Maternal measurements of prepregnancy weight, height, and weight gain were
abstracted from medical records. A diagnosis of gestational diabetes was
made on the basis of an initial 1-h 50-g glucose screen value > or = 130
mg/dl followed by two abnormal values in a 100-g oral glucose tolerance
test. Infant anthropometric measurements were obtained, and blood pressure
was measured on day 2 of life. Correlation analyses and multiple regression
analyses were performed to assess the relationships among maternal factors
and neonatal adiposity and blood pressure. RESULTS--Multiple regression
analyses to determine the effects of significant maternal factors on infant
body mass index (BMI) revealed that prepregnancy weight and weight gain
were significant predictors for both IGDM and control infants. An increased
glucose screen predicted BMI for control subjects, whereas the mean 2nd and
3rd trimester glucose values were the significant predictors for IGDM.
Also, increased newborn triceps skinfold thickness measurements correlated
with increased systolic blood pressure for IGDM (r = 0.29, P < 0.03).

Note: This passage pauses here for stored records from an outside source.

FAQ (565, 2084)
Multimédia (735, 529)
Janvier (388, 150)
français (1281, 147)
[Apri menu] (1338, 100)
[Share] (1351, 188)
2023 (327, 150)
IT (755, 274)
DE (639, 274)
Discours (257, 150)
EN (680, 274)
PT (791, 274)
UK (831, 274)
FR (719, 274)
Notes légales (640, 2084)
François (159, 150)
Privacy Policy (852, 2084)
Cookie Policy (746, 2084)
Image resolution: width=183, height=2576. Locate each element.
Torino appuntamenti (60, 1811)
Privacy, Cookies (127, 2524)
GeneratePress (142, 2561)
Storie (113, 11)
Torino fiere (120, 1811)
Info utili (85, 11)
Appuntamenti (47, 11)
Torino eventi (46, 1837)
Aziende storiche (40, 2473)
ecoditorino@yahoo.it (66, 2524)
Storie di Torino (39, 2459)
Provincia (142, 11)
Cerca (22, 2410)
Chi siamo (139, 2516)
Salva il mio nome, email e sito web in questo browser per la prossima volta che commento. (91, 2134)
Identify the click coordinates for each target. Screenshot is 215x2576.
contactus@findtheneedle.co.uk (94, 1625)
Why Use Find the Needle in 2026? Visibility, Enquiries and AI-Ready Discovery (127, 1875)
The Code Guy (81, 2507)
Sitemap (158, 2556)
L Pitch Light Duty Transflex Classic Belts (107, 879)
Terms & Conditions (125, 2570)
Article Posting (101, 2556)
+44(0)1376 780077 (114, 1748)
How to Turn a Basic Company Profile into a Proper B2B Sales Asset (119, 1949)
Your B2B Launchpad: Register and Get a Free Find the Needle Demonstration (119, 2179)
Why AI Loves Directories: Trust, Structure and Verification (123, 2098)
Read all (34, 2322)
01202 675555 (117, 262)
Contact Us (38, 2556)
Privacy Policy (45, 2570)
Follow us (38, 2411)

CONCLUSIONS--Increased maternal prepregnancy weight, weight gain in
pregnancy, and glycemia in pregnancy all place IGDM at increased risk of
macrosomia and adiposity. Increased adiposity in the IGDM appears to be
related to increased infant blood pressure. Longitudinal evaluation is
needed to determine whether neonatal adiposity in IGDM is predictive of
increased adiposity and blood pressure during childhood.